From f1cb6a7bf6405c8c5b2928a56434a3c79aca983e Mon Sep 17 00:00:00 2001
From: Sargun Dhillon <sargun@sargun.me>
Date: Mon, 6 May 2019 09:25:00 -0700
Subject: [PATCH] Add the concept of startup timeout (#597)

This adds two concepts, where one encompasses the other.

Startup timeout
Startup timeout is how long to wait for the entire kubelet
to get into a functional state. Right now, this only waits
for the pod informer cache for the pod controllerto become
in-sync with API server, but this could be extended to other
informers (like secrets informer).

Wait For Startup
This changes the behaviour of the virtual kubelet to wait
for the pod controller to start before registering the node.

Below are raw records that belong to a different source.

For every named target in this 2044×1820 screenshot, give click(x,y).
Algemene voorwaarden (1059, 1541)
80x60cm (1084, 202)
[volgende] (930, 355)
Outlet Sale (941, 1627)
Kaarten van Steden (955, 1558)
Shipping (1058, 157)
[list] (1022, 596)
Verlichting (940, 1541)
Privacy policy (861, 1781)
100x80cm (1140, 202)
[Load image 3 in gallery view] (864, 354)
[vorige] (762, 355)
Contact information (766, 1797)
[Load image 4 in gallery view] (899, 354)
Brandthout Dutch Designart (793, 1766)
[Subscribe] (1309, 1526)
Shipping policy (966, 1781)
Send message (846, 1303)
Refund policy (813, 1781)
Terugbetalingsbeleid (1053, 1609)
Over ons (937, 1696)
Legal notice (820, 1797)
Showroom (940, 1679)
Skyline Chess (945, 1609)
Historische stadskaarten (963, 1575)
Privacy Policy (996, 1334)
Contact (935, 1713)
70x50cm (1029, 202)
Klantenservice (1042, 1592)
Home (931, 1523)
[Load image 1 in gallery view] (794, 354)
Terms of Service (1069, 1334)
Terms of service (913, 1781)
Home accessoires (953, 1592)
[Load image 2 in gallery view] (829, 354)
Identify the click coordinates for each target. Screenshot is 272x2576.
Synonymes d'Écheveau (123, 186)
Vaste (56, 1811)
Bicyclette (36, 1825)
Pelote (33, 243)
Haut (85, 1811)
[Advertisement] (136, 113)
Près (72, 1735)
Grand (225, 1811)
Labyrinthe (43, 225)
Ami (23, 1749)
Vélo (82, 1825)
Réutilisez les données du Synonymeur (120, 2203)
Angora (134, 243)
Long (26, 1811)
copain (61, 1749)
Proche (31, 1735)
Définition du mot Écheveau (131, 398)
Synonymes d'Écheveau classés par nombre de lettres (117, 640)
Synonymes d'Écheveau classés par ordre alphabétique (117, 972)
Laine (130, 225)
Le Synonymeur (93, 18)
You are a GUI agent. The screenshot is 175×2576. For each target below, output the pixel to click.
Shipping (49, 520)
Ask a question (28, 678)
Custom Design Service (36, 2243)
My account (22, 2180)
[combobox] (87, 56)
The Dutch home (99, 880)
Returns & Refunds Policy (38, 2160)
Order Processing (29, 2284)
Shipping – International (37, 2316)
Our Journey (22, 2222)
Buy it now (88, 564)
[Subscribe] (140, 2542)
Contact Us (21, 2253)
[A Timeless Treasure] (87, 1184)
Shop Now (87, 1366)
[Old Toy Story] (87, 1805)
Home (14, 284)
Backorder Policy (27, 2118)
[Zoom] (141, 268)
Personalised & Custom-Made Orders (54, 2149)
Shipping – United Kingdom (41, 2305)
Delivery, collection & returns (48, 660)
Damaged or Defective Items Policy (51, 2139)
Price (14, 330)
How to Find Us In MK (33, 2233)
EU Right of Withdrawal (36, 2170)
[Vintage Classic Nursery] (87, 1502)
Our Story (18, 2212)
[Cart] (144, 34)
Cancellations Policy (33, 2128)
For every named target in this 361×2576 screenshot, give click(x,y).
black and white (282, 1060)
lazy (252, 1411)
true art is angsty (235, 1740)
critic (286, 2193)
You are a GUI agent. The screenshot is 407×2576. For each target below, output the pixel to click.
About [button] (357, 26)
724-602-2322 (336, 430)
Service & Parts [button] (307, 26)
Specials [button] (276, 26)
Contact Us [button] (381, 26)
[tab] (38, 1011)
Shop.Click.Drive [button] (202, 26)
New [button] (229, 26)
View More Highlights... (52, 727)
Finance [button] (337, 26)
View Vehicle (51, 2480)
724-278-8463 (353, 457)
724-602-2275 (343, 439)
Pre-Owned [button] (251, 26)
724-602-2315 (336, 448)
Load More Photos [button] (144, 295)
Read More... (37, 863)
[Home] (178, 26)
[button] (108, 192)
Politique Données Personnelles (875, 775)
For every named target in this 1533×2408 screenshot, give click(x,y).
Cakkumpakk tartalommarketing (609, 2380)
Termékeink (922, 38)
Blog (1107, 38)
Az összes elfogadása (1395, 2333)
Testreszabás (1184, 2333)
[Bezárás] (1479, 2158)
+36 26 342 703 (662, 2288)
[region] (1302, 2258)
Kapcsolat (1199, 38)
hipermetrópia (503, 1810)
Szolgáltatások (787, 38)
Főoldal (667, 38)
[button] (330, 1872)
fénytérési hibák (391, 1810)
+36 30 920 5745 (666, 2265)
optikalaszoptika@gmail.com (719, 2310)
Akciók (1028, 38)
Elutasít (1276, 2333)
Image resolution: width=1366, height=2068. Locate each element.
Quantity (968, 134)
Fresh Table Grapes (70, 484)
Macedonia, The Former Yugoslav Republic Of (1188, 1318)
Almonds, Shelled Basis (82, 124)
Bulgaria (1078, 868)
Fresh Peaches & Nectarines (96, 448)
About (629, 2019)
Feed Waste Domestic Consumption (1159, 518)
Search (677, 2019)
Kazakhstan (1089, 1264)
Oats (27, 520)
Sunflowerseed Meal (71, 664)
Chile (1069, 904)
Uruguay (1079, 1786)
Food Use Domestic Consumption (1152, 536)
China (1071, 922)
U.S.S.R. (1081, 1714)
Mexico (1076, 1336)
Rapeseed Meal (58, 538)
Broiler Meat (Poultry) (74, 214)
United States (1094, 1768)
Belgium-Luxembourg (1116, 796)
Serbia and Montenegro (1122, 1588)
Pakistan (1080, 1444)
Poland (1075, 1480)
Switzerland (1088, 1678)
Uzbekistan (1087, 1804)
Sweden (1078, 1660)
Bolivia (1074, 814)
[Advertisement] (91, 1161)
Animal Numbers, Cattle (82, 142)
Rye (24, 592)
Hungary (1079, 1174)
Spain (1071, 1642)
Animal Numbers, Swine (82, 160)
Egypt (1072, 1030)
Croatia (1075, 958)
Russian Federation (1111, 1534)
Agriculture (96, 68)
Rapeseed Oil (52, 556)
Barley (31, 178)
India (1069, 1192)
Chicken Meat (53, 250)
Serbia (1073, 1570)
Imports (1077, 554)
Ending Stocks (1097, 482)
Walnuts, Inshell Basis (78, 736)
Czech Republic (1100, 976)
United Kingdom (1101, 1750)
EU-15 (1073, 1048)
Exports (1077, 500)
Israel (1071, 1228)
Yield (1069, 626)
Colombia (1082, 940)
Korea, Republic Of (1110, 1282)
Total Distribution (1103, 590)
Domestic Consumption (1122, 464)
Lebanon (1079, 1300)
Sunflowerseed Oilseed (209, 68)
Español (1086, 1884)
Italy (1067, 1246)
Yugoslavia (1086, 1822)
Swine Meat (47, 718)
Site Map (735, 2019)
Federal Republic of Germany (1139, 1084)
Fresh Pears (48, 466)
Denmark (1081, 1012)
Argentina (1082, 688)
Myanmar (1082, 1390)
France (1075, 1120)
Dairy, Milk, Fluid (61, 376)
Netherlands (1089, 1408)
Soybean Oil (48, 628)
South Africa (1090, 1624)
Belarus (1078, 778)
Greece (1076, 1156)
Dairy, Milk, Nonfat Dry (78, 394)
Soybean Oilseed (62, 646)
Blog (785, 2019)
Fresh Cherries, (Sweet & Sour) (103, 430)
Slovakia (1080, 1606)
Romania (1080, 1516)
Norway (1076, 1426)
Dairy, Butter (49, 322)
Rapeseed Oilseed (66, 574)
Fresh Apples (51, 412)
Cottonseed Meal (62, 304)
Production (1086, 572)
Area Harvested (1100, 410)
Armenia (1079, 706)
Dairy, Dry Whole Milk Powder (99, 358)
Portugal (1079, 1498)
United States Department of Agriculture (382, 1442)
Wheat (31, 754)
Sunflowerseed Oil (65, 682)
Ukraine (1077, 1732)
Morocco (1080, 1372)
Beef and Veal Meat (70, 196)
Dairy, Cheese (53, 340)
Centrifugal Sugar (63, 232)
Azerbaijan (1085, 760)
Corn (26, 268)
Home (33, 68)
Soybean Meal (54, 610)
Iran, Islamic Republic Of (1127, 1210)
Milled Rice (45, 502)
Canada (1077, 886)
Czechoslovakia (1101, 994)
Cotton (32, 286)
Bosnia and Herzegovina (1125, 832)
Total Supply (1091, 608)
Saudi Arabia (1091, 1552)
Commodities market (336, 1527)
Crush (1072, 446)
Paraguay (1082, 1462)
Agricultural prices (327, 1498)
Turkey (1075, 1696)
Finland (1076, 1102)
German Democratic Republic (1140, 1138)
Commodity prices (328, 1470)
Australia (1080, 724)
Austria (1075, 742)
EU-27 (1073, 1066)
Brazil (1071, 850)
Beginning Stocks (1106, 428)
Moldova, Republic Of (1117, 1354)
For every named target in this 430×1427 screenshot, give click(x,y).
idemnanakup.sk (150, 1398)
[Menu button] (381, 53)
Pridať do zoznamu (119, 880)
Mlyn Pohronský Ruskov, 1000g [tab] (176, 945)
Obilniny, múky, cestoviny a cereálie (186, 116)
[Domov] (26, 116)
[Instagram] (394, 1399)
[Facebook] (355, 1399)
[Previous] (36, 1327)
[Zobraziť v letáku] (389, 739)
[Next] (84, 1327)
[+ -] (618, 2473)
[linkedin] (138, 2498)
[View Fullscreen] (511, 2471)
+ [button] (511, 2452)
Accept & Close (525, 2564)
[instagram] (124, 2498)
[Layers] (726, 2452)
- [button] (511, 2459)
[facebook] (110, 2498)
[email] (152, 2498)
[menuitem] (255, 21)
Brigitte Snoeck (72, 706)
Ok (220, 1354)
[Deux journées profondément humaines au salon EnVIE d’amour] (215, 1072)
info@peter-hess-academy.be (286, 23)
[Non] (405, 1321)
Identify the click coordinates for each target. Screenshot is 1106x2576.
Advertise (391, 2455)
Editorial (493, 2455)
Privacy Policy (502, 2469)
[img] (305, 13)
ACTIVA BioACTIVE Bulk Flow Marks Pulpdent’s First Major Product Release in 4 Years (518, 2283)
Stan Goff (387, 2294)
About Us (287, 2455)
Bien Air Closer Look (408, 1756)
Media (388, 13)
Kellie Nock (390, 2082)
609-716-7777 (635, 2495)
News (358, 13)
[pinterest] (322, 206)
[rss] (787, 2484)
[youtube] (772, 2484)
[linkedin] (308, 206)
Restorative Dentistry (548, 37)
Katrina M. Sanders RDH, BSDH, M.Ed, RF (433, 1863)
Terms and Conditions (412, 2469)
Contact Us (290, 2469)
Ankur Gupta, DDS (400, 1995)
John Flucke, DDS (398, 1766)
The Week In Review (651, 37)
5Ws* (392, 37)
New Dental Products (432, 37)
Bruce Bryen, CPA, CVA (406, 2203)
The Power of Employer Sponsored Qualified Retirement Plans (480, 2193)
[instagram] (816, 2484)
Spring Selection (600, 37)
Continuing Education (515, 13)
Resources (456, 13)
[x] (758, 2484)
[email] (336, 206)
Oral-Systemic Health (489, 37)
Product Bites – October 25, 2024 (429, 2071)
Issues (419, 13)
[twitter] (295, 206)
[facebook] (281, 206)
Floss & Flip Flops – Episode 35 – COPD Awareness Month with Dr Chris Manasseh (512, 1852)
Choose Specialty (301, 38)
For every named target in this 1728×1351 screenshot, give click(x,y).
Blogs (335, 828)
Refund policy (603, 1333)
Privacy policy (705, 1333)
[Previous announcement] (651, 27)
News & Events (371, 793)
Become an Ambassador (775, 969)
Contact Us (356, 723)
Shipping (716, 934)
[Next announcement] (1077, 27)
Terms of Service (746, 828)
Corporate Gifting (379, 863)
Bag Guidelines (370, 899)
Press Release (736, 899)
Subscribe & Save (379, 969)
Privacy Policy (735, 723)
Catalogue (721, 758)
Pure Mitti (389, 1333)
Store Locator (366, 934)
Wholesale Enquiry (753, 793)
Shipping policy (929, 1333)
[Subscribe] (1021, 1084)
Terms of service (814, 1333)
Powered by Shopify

It is to avoid the race condition where the node is registered,
but we cannot actually do any pod operations.
---
 cmd/virtual-kubelet/commands/root/flag.go |  2 +-
 cmd/virtual-kubelet/commands/root/opts.go |  3 +++
 cmd/virtual-kubelet/commands/root/root.go | 29 +++++++++++++++++++++++
 vkubelet/podcontroller.go                 |  8 +++++++
 vkubelet/vkubelet.go                      | 26 ++++++++++++++++++--
 5 files changed, 65 insertions(+), 3 deletions(-)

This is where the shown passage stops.